Knee replacement exercises to aid in recovery
Exercising will be important part of your recovery. That’s why we’ve outlined a few common exercises your doctor and physical therapist may ask you to perform.
The goal of this exercise is to increase blood flow throughout your leg and to help avoid blood clots. Lie down with both legs lying flat and straight, toes pointed up. Extend and flex (or “pump”) the foot of the affected knee by pointing your toes away from you and then back until they are pointing straight up. Be sure to flex and extend the ankle through your full range of motion. Hold in each direction for 5 seconds. Perform 20 reps, two times a day.
Stand with your feet hip length apart. For stability, hold onto the wall or a table. Bring the heel of the leg with the affected knee up towards the back of your head, bending the affected knee as much as possible. Slowly lower it down. Perform 20 reps, two times a day. You should try to bend and extend your knee through its full range of motion.
Lie on your back with both legs straight. Keeping the affected knee pointing towards the ceiling, slide the leg out to your side while maintaining contact with the ground and then back again. Do 20 reps, two times a day. Avoid pointing your toe straight up.

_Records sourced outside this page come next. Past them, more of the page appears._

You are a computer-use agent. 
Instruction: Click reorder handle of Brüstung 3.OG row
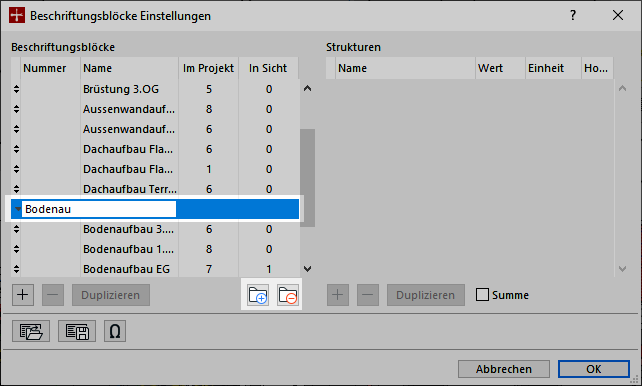tap(16, 89)
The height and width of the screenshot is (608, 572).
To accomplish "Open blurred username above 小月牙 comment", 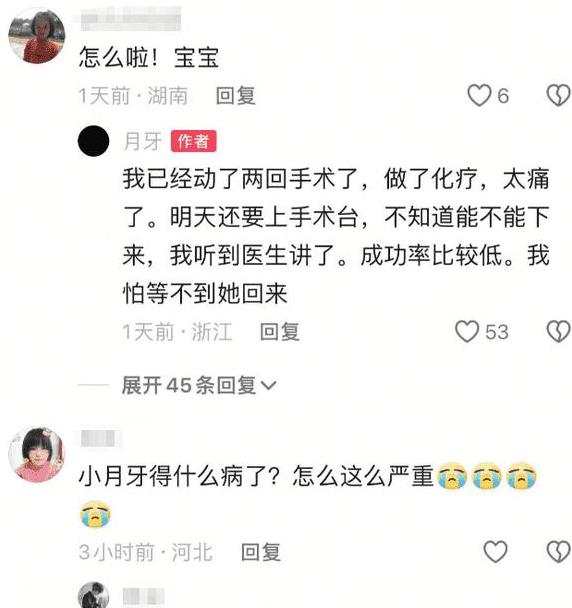I will (x=100, y=438).
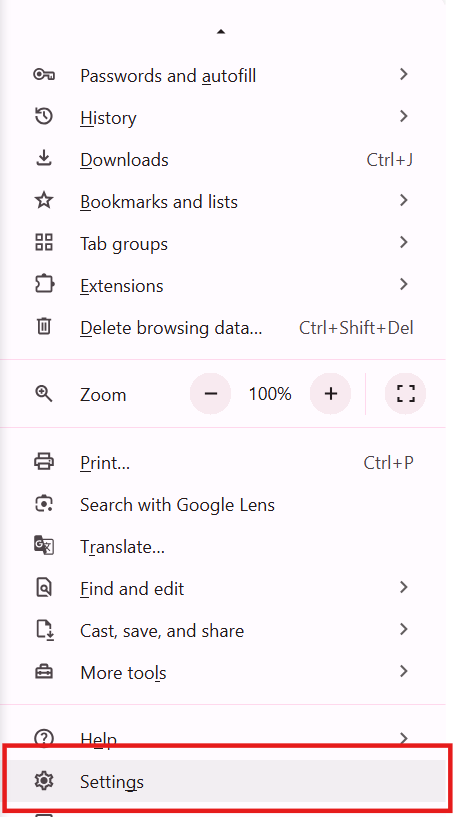Click the History clock icon

(x=43, y=117)
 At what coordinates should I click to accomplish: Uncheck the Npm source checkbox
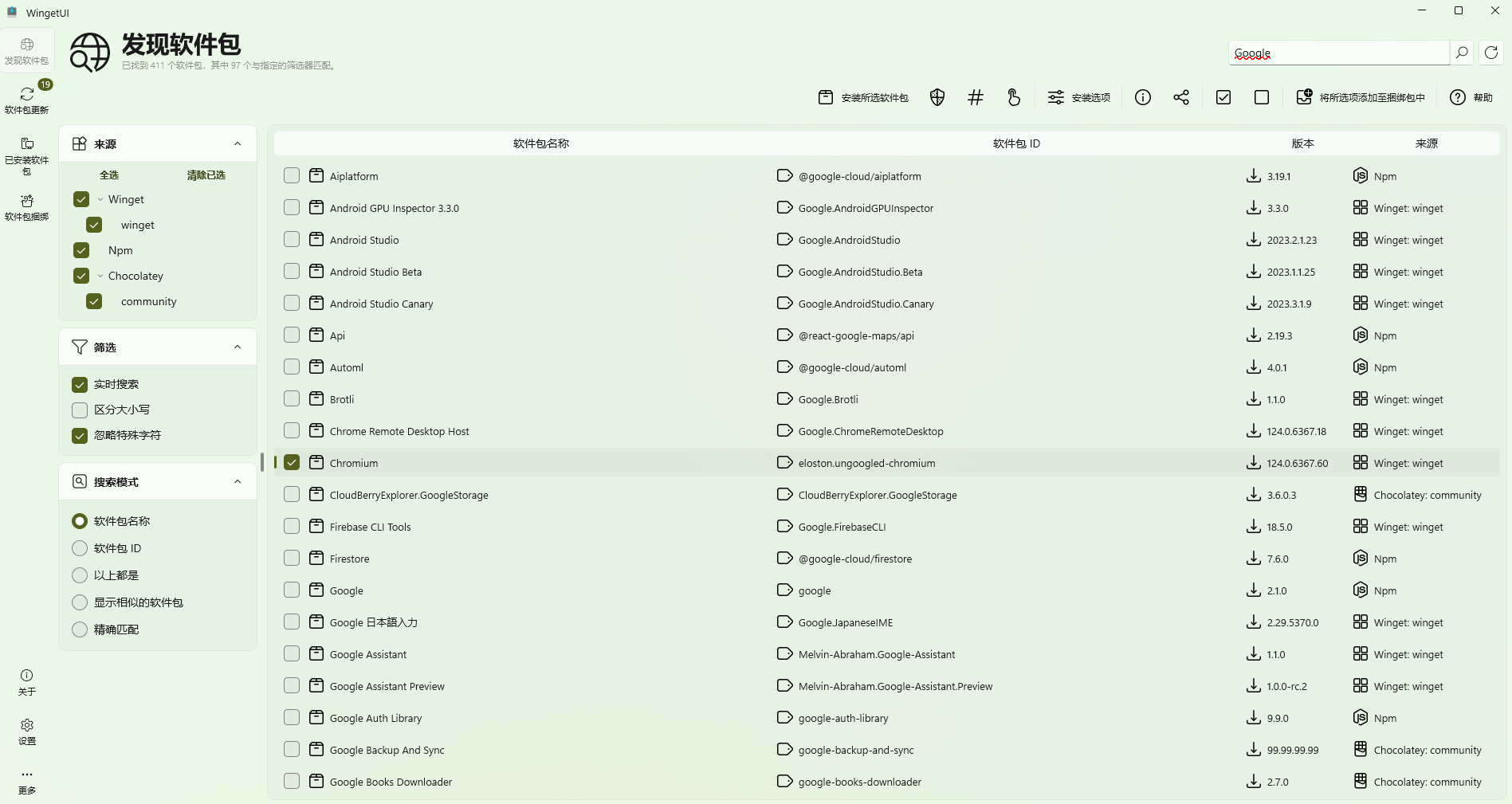pyautogui.click(x=81, y=250)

Lie down with both legs straight out in front of you. Slowly bend the affected knee while sliding your heel along the ground towards you. Hold this stretch. Then, straighten the leg again, sliding the heel along the whole time. Hold for 5 seconds. Do 10 reps, 2 times a day. In the first week after surgery, you should feel mild to moderate discomfort when performing this exercise. Adjust the intensity of this exercise on your own as long as you’re not feeling too much pain after the stretch.
Lie down with both legs straight out in front of you. Gently tense the muscle in back of your thigh of the leg with the affected knee, pushing the back of your knee down to touch the ground. Hold for 5 seconds and release. Do 10 reps, two times a day.
From a seated position with both knees bent, tighten the quad or thigh muscle on the leg of the affected knee. Raise the foot off the floor until your affected knee is straight. (A full extension may not be possible.) Hold for three to five seconds. Then return your foot to the floor. Relax the quad muscle. Perform 20 reps, two times a day.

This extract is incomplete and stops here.